No, but there has been a widely known case of the opposite: treating attributes as data (text).  The example would be html:img/@title or html:img/@alt  for example.  In some markup systems, they want to mark up some internationalization metadata on spans of text, for example to reverse the directionality of the text for BDI (right to left, and left to right):  perfect for mixed content, but cannot be done in attribute values.  (And so, people would use the Unicode BDI characters for this; not necessarily a bad thing.)  There are many other cases where Unicode needs to be augmented with markup, for example to select the correct character variants for Chinese (T&S), Japanese and Korean characters, where the author needs the exact character independent of what Han Unification says and what the document language settings might be. 

On Thu, Feb 16, 2017 at 2:24 AM, Costello, Roger L. <costello@mitre.org> wrote:
Hi Folks,

Consider this XML:

<Book binding="hardcover">
    <Title>Software Abstractions</Title>
    <Author>Daniel Jackson</Author>
</Book>

I often hear people say that attributes are metadata.

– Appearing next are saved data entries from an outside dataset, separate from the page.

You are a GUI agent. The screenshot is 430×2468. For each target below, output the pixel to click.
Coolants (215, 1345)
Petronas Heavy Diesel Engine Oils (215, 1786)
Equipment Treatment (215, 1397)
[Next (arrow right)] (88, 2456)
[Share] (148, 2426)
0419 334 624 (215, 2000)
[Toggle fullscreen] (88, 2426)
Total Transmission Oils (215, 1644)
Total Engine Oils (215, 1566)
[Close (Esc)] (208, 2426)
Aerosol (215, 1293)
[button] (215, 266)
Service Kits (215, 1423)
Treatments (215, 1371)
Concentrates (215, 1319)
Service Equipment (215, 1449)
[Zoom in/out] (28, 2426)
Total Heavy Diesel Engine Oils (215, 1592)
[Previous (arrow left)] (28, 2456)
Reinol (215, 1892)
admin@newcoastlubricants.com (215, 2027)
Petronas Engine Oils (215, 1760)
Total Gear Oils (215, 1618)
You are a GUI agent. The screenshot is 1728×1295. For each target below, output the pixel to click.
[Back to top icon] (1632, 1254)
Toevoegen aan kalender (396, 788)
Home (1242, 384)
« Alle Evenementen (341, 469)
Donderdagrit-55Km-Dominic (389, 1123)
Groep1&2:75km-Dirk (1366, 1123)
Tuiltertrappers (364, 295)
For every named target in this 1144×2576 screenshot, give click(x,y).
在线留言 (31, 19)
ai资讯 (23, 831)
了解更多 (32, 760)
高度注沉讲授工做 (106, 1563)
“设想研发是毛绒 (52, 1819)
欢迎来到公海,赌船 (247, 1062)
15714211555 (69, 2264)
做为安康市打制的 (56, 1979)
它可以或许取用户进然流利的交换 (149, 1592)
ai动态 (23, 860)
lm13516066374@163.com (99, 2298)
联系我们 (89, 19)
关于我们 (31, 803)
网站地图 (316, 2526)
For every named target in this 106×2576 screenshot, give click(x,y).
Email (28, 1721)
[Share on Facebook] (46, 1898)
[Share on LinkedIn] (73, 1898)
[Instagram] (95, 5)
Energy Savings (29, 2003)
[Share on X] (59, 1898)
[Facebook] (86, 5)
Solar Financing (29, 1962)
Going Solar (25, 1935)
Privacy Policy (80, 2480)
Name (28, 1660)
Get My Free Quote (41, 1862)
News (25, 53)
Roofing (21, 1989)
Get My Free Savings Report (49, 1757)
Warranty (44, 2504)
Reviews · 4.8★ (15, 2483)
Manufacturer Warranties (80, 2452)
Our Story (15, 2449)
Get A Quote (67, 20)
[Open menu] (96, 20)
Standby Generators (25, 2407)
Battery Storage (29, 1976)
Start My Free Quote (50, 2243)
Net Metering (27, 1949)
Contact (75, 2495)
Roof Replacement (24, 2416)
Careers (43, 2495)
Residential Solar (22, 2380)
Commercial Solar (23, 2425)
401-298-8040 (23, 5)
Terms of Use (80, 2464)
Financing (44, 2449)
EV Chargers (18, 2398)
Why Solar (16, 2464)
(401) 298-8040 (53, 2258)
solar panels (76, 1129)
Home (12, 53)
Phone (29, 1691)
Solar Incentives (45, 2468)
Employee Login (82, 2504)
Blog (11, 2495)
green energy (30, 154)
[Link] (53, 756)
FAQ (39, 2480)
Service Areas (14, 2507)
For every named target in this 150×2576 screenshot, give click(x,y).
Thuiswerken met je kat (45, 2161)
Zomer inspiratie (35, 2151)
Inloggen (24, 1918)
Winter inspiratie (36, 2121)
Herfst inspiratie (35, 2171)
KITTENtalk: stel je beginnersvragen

For example, @binding is metadata.

David Carlisle likes to remind me that there is nothing in the XML specification which says that attributes are metadata. In fact, the XML specification does not even use the word "metadata."

So when I hear people talking about attributes being metadata, I channel David Carlisle and tell them that attributes are not metadata.

But I'm thinking this is a lost cause. The belief that attributes are metadata is too widespread.

Besides, what difference does it make if people think that attributes are metadata? Can you give me a concrete, practical example showing where bad things happen because someone thought that attributes are metadata?